Parameter	Type	Description
model	string	Model ID in format: `provider-modelname`
messages	array	Array of message objects
stream	boolean	Enable streaming (default: false)
temperature	number	Sampling temperature (0.0 - 2.0)
max_tokens	integer	Maximum tokens to generate
top_p	number	Nucleus sampling parameter
frequency_penalty	number	Penalize repetitions (-2.0 to 2.0)
presence_penalty	number	Encourage new topics (-2.0 to 2.0)
tools	array	Tools/functions for function calling
tool_choice	string/object	Control tool selection behavior
n	integer	Number of completions to generate
stop	string/array	Stop sequences
response_format	object	Output format (text/json_object/json_schema)

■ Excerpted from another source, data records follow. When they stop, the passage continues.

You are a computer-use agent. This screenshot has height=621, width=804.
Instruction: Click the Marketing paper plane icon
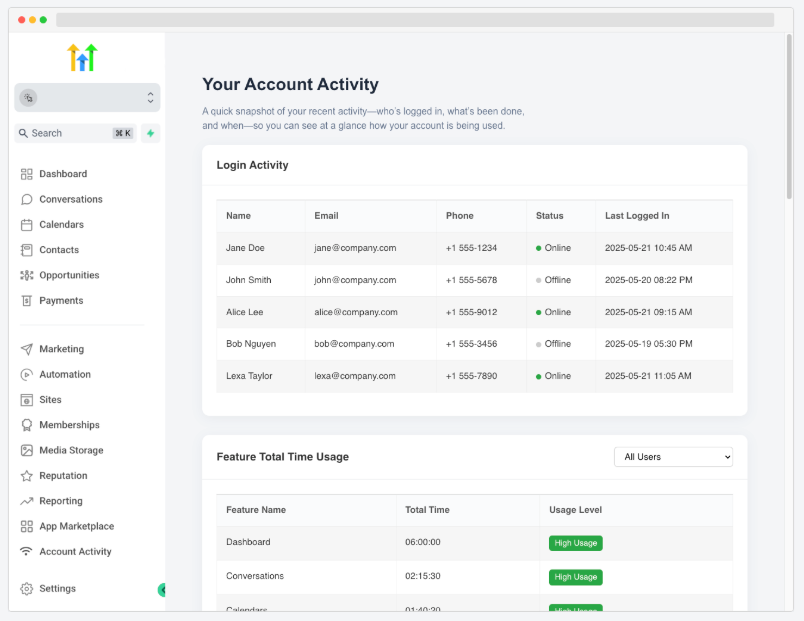coord(27,349)
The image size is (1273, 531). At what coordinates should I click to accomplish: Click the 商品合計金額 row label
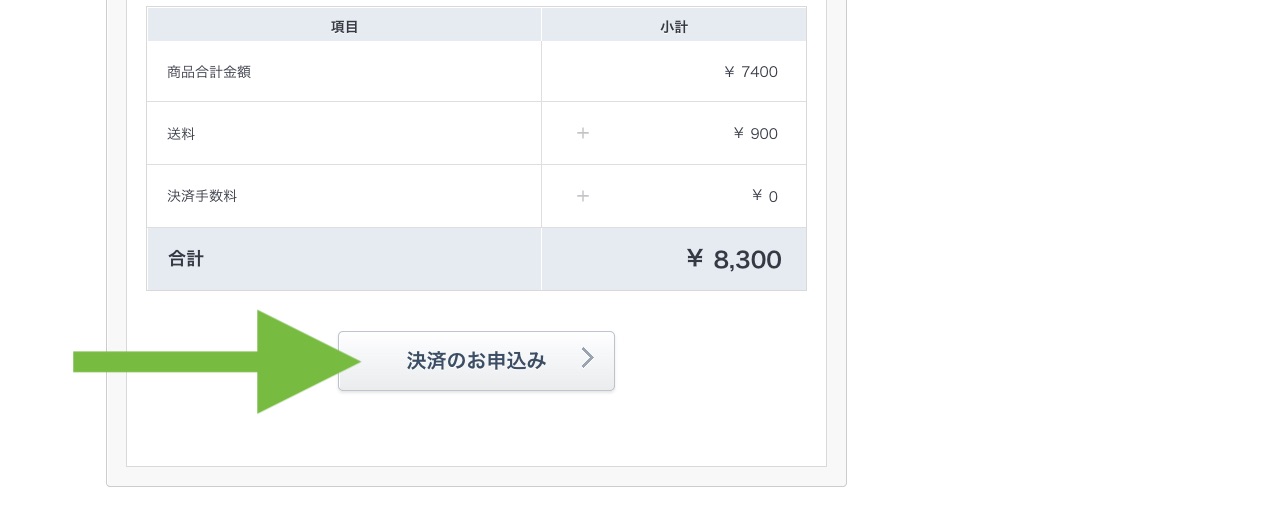click(x=209, y=72)
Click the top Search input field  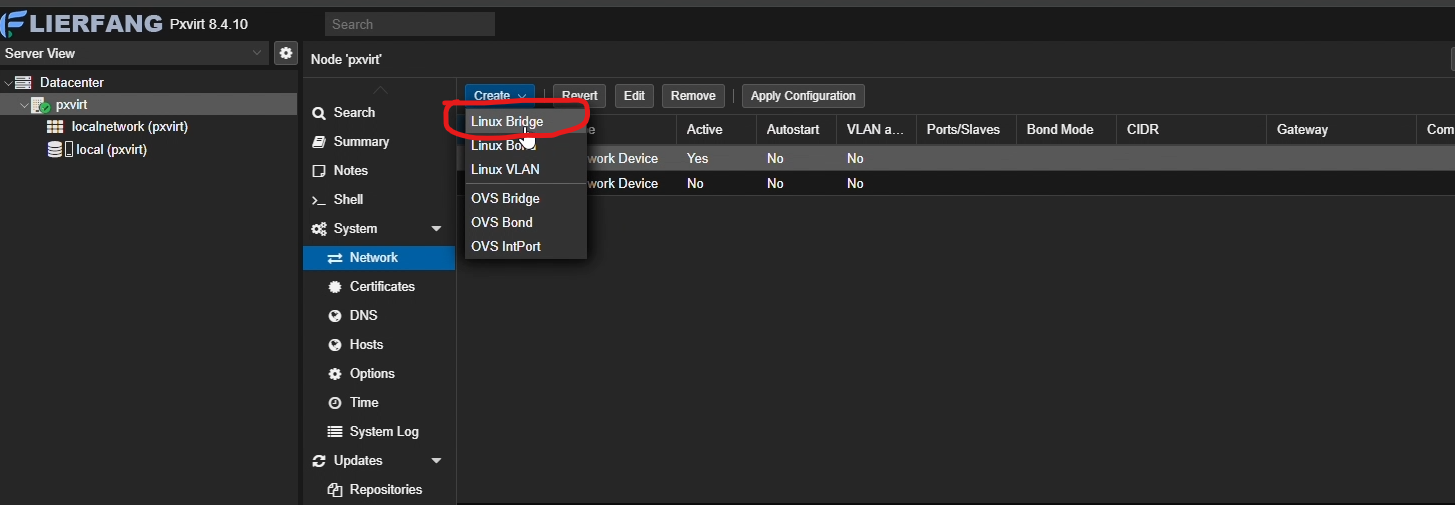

Full OpenAI v1 Compatibility

UnifiedAI supports all OpenAI v1 API parameters including advanced features like function calling, JSON mode, and prompt caching. Additional parameters like logprobs, seed, and logit_bias are also supported.

Ollama API

UnifiedAI also provides Ollama-compatible endpoints, allowing you to use it with tools like Continue.dev, Cursor, and other Ollama clients.

Base URL

http://localhost:9000/api

Endpoints

List Models (Tags)

GET /api/tags

Returns available models in Ollama format.

Chat

POST /api/chat

Generate a chat completion in Ollama format.

Request:

{
  "model": "deepseek-chat",
  "messages": [
    {
      "role": "user",
      "content": "Hello!"
    }
  ],
  "stream": false
}

Generate

POST /api/generate

Generate a completion from a prompt.

Request:

{
  "model": "qwen-2.5-72b",
  "prompt": "Tell me a joke",
  "stream": false
}

Version

GET /api/version

Returns the Ollama API version.

Authentication

UnifiedAI uses API key authentication for the OpenAI v1 API.

API Key Format

Any API key starting with sk- will be accepted (e.g., sk-test, sk-anything).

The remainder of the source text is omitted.